**WHAT NEEDS TO BE DONE**:
If a line in the entries below includes the string "screenshot", copy it out.

**MATERIAL FOR THIS EXERCISE**:
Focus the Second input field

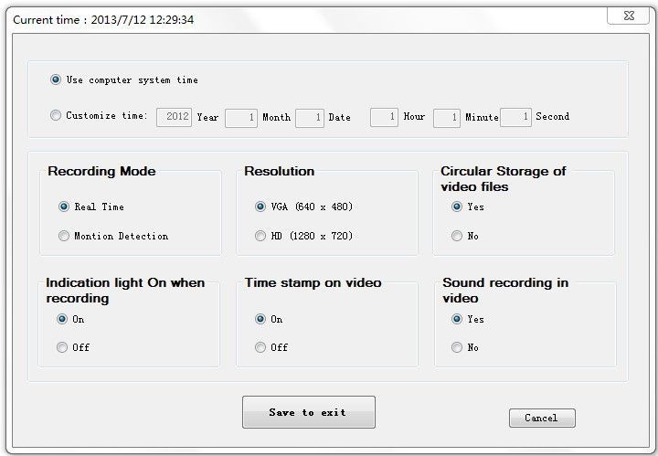pos(515,117)
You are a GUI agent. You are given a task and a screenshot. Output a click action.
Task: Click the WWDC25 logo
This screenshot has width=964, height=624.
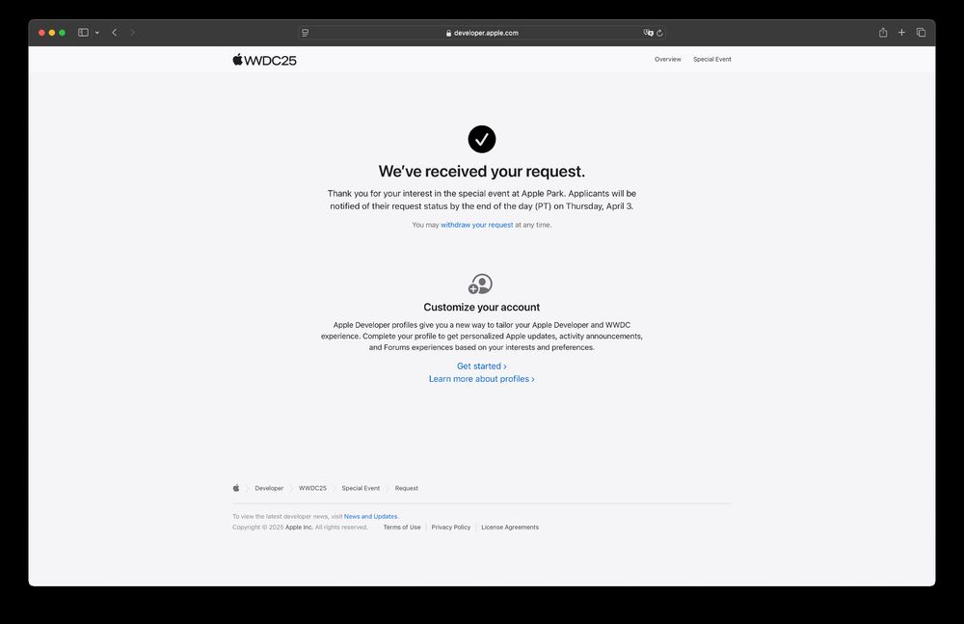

**SOLVED PROBLEM**:
You are a GUI agent. You are given a task and a screenshot. Output a click action.
This screenshot has width=964, height=624.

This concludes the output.